Retrospective review of prospectively collected data.

Objective

To investigate the incidence of hip dislocation 90 days after total hip arthroplasty in relation to time after surgery, mechanism of dislocation and predisposing factors.

Methods

Prospective data on preoperative patient characteristics from six Danish arthroplasty departments with similar fast-track approaches were cross-referenced with the Danish National Patient Registry for complete 90-day follow-up on readmissions, including emergency-room contacts. Complete patient files and postoperative radiographs were reviewed in case of dislocations.
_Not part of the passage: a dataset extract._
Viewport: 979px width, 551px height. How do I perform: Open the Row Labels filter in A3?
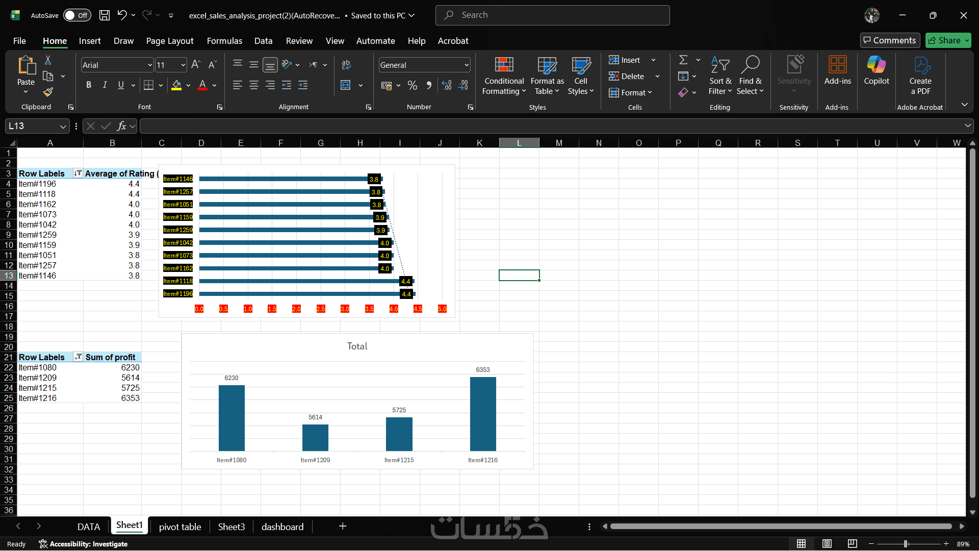pos(78,173)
Unadjusted comparisons were made using t test/Chi-square analyses, while evaluation of risk factors potentially predisposing to dislocations was done using uni- and multivariate regression analysis.

Results

A total of 2,734 consecutive unselected procedures were available for analysis, of which 65 (2.4 %) had dislocations. Of these, eight were during index admission and five were treated and discharged from the emergency room. Mechanisms of dislocation were most often movement while supine or sitting for the first 30 days and due to squatting/bending from day 31 to 90. The 65 patients with dislocations had suboptimal cup placement in 34 (52.3 %), and a femoral head size of <36 mm in 20 (30.8 %) cases. Predisposing factors of dislocation were age ≥75 [OR:1.96 (1.18–3.38)], pharmacologically treated psychiatric disease [OR:2.37 (1.29–4.36)] and department of surgery [OR:2.27 (1.31–3.40)] but not hospital stay of <4 days. Departments with recommendations for activity restrictions had fewer dislocations than a department without restrictions.

Conclusions

Patients ≥75 years and with pharmacologically treated psychiatric disease may be at increased risk of dislocations after fast-track total hip arthroplasty. Further studies including detailed information on patient and prosthesis characteristics, and activity restrictions are needed to reduce the risk of dislocation.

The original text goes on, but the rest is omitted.